- WHAT IS EXPECTED
Return every line of the listing below that contains the string "height". Case counts.

- LISTING
--------------------------------------------------
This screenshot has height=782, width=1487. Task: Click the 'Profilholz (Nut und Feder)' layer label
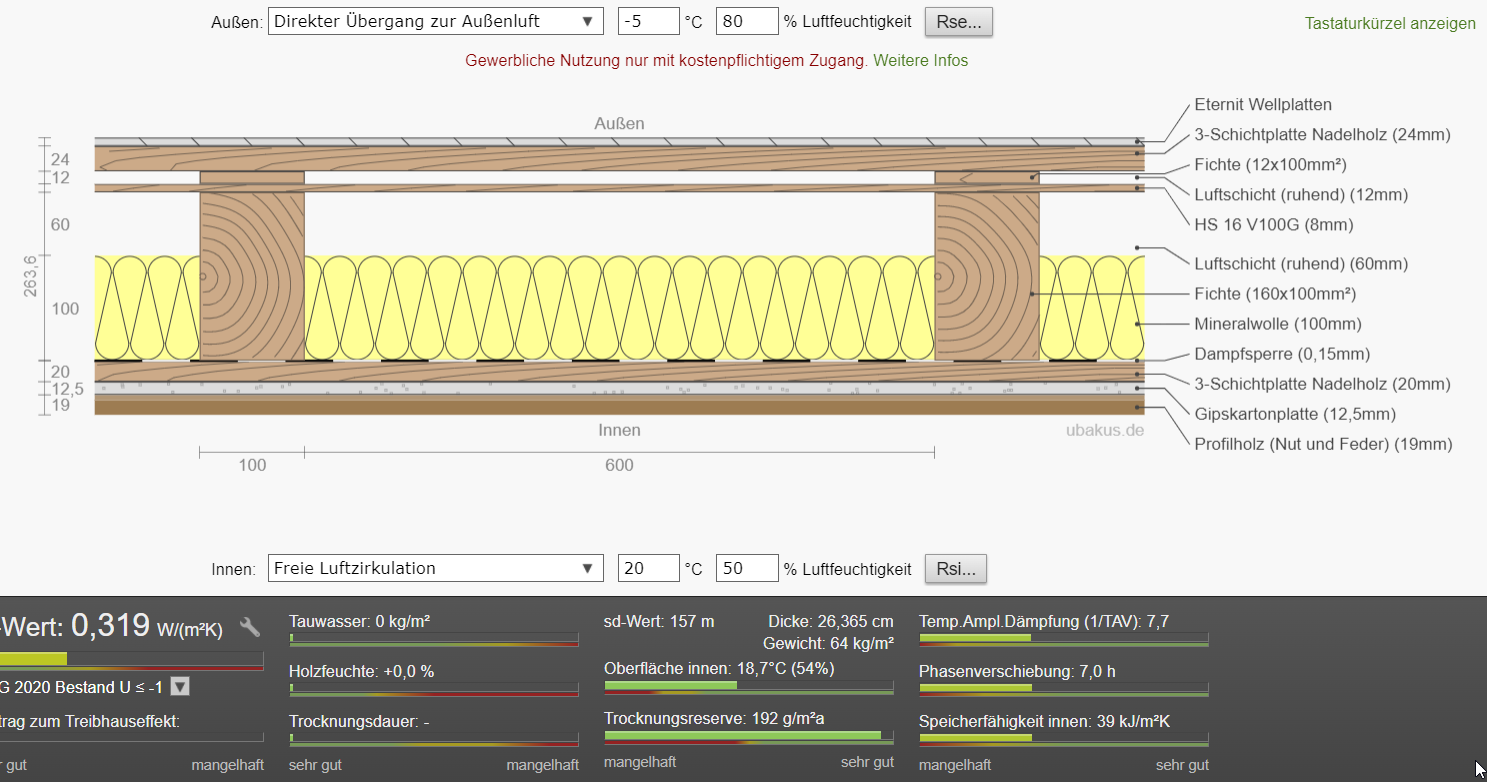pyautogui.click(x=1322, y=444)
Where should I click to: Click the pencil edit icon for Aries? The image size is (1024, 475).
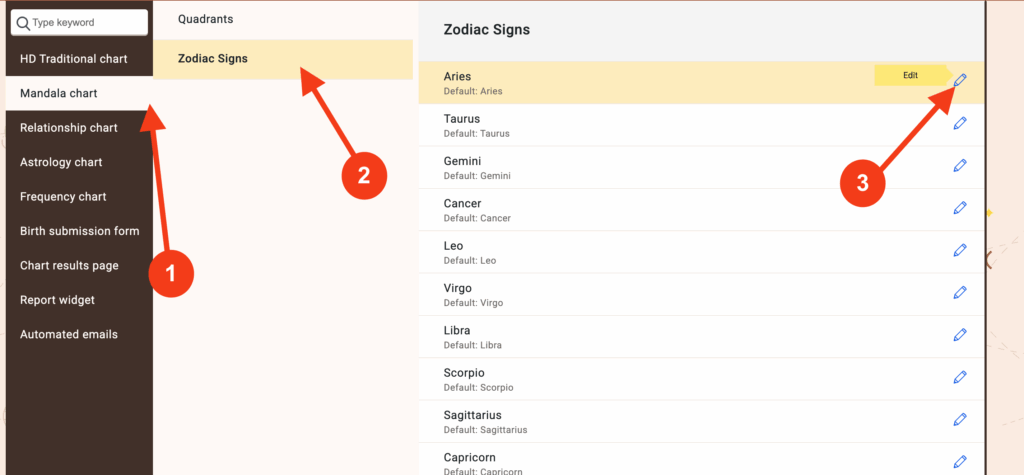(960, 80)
--------------------------------------------------
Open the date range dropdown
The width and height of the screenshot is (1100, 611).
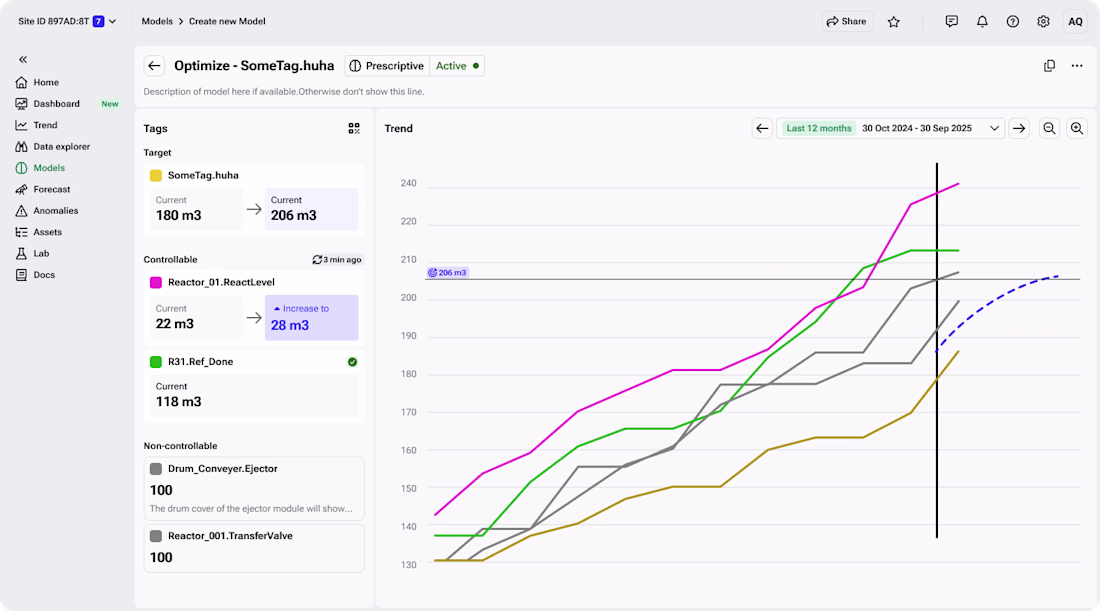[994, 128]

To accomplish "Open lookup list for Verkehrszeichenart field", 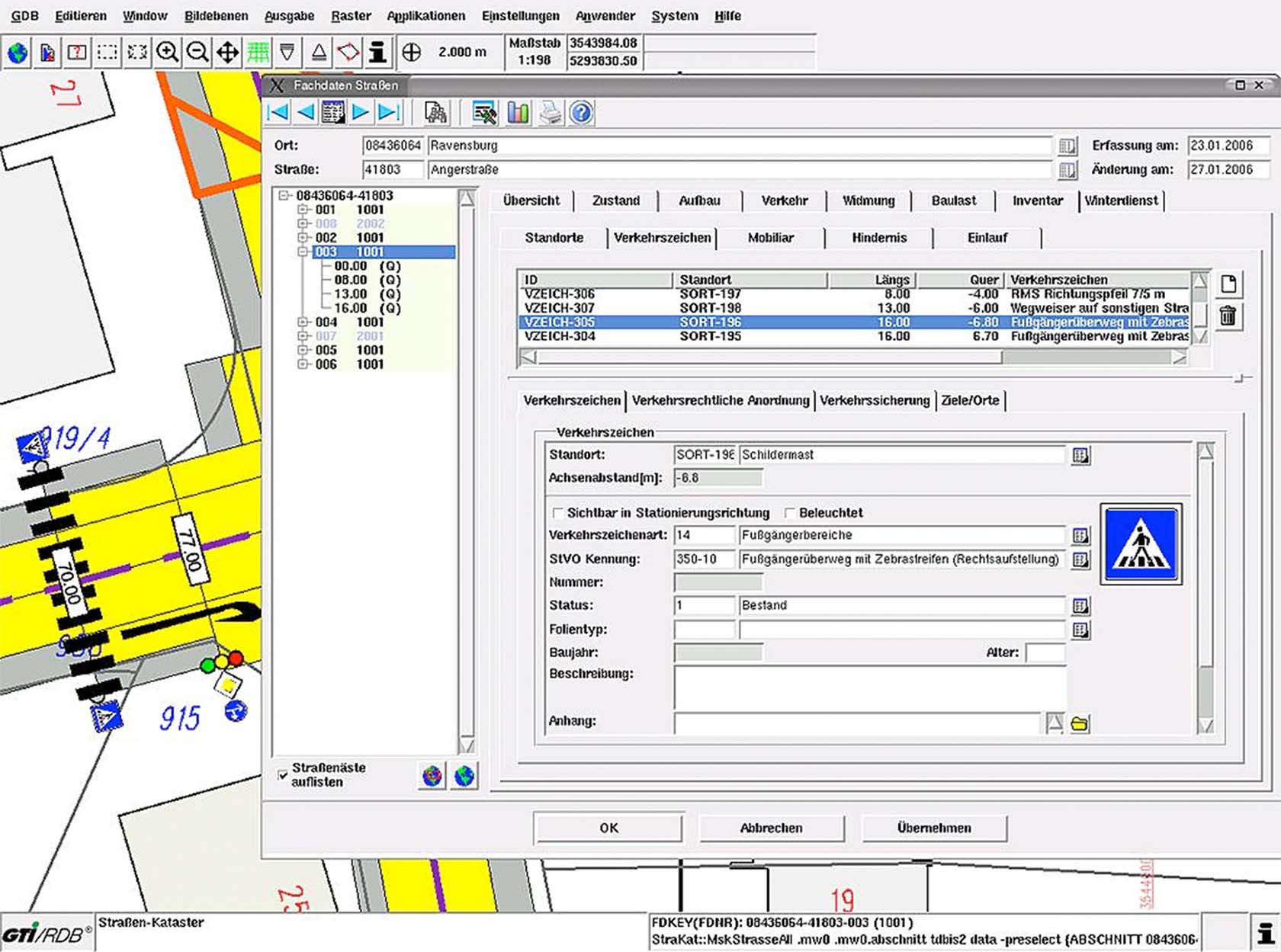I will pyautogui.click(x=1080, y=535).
--------------------------------------------------
- EXERCISE RESULT
This screenshot has height=782, width=1487. Task: Click the 'Profilholz (Nut und Feder)' layer label
The width and height of the screenshot is (1100, 611).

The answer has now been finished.